What is being asked:
Word for word, restate all of the data shown below.

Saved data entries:
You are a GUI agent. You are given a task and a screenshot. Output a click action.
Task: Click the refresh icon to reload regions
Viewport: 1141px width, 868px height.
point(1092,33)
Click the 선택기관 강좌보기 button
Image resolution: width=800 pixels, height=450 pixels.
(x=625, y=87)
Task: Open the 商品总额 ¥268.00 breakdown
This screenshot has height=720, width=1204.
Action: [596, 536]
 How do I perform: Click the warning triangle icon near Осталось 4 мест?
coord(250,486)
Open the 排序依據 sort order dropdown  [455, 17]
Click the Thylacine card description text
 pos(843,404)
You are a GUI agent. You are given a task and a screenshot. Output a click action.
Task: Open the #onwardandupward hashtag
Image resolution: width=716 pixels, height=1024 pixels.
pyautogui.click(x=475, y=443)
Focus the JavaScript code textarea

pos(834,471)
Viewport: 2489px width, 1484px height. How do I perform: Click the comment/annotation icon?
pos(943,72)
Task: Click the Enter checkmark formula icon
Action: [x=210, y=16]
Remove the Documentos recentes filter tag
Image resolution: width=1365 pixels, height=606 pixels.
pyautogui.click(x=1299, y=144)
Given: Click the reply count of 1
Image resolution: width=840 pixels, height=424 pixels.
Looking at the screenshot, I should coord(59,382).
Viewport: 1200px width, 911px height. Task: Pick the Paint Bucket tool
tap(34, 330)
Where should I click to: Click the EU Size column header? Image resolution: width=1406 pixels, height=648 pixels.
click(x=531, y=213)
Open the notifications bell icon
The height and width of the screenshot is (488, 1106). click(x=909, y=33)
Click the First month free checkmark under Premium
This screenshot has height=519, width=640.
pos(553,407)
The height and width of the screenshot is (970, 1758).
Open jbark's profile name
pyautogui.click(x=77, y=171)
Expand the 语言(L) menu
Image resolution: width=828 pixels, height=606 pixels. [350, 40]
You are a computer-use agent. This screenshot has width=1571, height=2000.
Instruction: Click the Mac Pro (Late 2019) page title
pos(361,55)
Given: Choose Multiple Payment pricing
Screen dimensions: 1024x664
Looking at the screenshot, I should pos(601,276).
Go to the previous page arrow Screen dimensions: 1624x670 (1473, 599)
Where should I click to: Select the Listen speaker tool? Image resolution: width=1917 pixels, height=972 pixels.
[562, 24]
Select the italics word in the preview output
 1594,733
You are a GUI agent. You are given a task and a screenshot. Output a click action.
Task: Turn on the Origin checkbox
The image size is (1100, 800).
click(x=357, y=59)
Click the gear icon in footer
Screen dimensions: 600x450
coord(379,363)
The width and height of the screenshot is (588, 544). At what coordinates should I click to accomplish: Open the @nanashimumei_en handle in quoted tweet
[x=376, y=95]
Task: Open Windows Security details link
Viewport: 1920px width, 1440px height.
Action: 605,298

Response box:
You are a GUI agent. You are given a task and a screenshot. Output a click action.
Task: Click the refresh icon to reload regions
Viewport: 1141px width, 868px height.
point(1092,33)
Click the 선택기관 강좌보기 button
Image resolution: width=800 pixels, height=450 pixels.
(x=625, y=87)
Task: Open the 商品总额 ¥268.00 breakdown
This screenshot has height=720, width=1204.
Action: [596, 536]
 How do I perform: Click the warning triangle icon near Осталось 4 мест?
coord(250,486)
Open the 排序依據 sort order dropdown  [455, 17]
Click the Thylacine card description text
 pos(843,404)
You are a GUI agent. You are given a task and a screenshot. Output a click action.
Task: Open the #onwardandupward hashtag
Image resolution: width=716 pixels, height=1024 pixels.
pyautogui.click(x=475, y=443)
Focus the JavaScript code textarea

pos(834,471)
Viewport: 2489px width, 1484px height. How do I perform: Click the comment/annotation icon?
pos(943,72)
Task: Click the Enter checkmark formula icon
Action: [x=210, y=16]
Remove the Documentos recentes filter tag
Image resolution: width=1365 pixels, height=606 pixels.
pyautogui.click(x=1299, y=144)
Given: Click the reply count of 1
Image resolution: width=840 pixels, height=424 pixels.
Looking at the screenshot, I should coord(59,382).
Viewport: 1200px width, 911px height. Task: Pick the Paint Bucket tool
tap(34, 330)
Where should I click to: Click the EU Size column header? Image resolution: width=1406 pixels, height=648 pixels.
click(x=531, y=213)
Open the notifications bell icon
The height and width of the screenshot is (488, 1106). click(x=909, y=33)
Click the First month free checkmark under Premium
This screenshot has height=519, width=640.
pos(553,407)
The height and width of the screenshot is (970, 1758).
Open jbark's profile name
pyautogui.click(x=77, y=171)
Expand the 语言(L) menu
Image resolution: width=828 pixels, height=606 pixels. [350, 40]
You are a computer-use agent. This screenshot has width=1571, height=2000.
Instruction: Click the Mac Pro (Late 2019) page title
pos(361,55)
Given: Choose Multiple Payment pricing
Screen dimensions: 1024x664
Looking at the screenshot, I should pos(601,276).
Go to the previous page arrow Screen dimensions: 1624x670 (1473, 599)
Where should I click to: Select the Listen speaker tool? Image resolution: width=1917 pixels, height=972 pixels.
[562, 24]
Select the italics word in the preview output
 1594,733
You are a GUI agent. You are given a task and a screenshot. Output a click action.
Task: Turn on the Origin checkbox
The image size is (1100, 800).
click(x=357, y=59)
Click the gear icon in footer
Screen dimensions: 600x450
coord(379,363)
The width and height of the screenshot is (588, 544). At what coordinates should I click to accomplish: Open the @nanashimumei_en handle in quoted tweet
[x=376, y=95]
Task: Open Windows Security details link
Viewport: 1920px width, 1440px height.
Action: 605,298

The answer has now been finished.